◆ **Dataset entries**
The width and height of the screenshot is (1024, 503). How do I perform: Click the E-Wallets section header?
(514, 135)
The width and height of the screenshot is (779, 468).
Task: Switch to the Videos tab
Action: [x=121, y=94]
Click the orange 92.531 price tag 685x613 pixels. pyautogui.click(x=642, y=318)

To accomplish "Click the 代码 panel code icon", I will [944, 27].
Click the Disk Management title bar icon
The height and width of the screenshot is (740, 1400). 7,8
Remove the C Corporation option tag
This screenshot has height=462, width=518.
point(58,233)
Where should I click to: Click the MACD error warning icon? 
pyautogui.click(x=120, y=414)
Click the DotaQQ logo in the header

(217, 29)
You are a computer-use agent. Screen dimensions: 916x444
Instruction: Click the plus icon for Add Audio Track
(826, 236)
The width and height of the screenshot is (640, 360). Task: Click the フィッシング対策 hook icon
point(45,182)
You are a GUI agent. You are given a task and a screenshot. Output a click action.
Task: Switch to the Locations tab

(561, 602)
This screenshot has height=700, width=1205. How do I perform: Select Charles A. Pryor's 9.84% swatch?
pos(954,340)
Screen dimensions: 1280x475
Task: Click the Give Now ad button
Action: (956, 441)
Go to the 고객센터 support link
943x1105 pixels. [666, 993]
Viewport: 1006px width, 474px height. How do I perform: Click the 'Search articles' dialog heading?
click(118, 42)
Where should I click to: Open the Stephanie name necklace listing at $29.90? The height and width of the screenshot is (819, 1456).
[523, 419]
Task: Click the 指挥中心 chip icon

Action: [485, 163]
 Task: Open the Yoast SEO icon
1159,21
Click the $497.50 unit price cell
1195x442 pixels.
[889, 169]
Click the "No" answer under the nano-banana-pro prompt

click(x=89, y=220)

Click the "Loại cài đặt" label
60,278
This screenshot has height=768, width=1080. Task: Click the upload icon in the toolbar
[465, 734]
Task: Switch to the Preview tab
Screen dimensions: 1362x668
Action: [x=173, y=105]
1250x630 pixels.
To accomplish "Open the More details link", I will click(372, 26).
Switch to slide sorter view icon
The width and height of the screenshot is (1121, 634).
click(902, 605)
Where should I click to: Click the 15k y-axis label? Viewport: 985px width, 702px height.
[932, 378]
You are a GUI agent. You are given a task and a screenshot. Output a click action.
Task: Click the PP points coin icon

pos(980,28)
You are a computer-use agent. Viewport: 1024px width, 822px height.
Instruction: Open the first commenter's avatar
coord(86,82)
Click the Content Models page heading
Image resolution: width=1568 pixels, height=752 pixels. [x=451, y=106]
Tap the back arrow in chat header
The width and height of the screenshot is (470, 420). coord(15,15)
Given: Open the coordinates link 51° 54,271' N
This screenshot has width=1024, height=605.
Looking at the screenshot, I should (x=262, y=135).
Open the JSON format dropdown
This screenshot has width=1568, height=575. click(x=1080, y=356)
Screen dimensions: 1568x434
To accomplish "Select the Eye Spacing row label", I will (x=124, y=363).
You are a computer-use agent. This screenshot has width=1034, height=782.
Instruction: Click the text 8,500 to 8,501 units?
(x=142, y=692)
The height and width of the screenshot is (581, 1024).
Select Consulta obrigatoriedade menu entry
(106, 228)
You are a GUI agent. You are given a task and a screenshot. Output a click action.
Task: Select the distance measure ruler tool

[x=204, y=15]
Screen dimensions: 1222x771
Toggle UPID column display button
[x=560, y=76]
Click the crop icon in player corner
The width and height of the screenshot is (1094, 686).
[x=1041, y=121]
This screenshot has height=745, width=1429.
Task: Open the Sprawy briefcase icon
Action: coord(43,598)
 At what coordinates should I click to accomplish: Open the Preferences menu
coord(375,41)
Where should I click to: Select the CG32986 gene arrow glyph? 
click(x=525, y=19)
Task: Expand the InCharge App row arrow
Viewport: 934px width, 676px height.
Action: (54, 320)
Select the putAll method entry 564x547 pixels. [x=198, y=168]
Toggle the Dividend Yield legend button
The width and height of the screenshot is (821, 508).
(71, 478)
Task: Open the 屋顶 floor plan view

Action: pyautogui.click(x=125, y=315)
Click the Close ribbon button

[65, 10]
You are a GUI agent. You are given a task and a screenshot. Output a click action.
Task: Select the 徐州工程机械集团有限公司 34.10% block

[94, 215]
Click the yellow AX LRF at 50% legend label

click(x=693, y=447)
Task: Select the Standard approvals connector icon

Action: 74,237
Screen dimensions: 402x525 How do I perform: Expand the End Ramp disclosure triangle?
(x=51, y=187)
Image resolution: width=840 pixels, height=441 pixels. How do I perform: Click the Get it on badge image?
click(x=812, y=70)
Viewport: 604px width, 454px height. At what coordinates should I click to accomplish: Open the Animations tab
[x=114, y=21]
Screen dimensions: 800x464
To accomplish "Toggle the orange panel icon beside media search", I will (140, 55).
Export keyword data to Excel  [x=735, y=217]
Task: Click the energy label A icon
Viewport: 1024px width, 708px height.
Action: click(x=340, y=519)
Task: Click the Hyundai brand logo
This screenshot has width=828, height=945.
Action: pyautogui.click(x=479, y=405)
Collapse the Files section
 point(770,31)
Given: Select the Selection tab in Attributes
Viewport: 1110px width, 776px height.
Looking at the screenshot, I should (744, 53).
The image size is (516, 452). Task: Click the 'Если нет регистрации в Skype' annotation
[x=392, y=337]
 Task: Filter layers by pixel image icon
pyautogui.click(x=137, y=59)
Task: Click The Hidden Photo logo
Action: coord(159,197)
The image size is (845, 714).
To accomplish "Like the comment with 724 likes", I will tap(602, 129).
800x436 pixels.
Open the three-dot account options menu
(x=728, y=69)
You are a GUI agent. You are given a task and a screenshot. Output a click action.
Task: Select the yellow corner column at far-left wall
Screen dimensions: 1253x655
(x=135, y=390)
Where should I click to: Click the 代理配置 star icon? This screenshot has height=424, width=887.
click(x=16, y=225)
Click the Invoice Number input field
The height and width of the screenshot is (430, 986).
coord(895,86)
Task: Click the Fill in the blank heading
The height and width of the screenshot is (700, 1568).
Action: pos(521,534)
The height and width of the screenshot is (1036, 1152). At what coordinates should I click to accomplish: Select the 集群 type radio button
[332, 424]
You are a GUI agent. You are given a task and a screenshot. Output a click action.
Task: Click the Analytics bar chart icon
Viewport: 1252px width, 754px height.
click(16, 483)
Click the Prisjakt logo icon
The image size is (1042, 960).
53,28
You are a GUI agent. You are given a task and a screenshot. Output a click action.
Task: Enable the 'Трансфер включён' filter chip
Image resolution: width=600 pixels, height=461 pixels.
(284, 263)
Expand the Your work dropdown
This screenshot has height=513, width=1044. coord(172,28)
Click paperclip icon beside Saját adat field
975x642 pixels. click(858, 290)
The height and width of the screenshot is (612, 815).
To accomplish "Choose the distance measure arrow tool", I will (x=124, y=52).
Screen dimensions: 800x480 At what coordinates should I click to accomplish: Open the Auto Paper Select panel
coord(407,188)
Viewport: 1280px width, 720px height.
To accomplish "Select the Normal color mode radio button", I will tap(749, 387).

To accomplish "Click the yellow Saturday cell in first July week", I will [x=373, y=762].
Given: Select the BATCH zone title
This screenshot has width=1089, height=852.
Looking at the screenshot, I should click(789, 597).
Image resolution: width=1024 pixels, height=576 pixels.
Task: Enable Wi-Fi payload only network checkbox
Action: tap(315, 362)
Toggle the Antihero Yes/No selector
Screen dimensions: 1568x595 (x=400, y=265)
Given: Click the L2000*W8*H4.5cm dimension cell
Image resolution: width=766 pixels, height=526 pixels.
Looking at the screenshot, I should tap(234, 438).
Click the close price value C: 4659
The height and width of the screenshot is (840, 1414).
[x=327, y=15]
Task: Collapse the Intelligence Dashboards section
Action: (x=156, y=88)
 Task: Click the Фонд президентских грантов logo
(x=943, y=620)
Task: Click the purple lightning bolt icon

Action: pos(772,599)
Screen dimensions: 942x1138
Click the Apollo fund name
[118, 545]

◆ **WORK TO BE COMPLETED**
Check each line in the records for the word "computer" and say how many have it, with nothing else.

◆ **YOUR SOLUTION**
3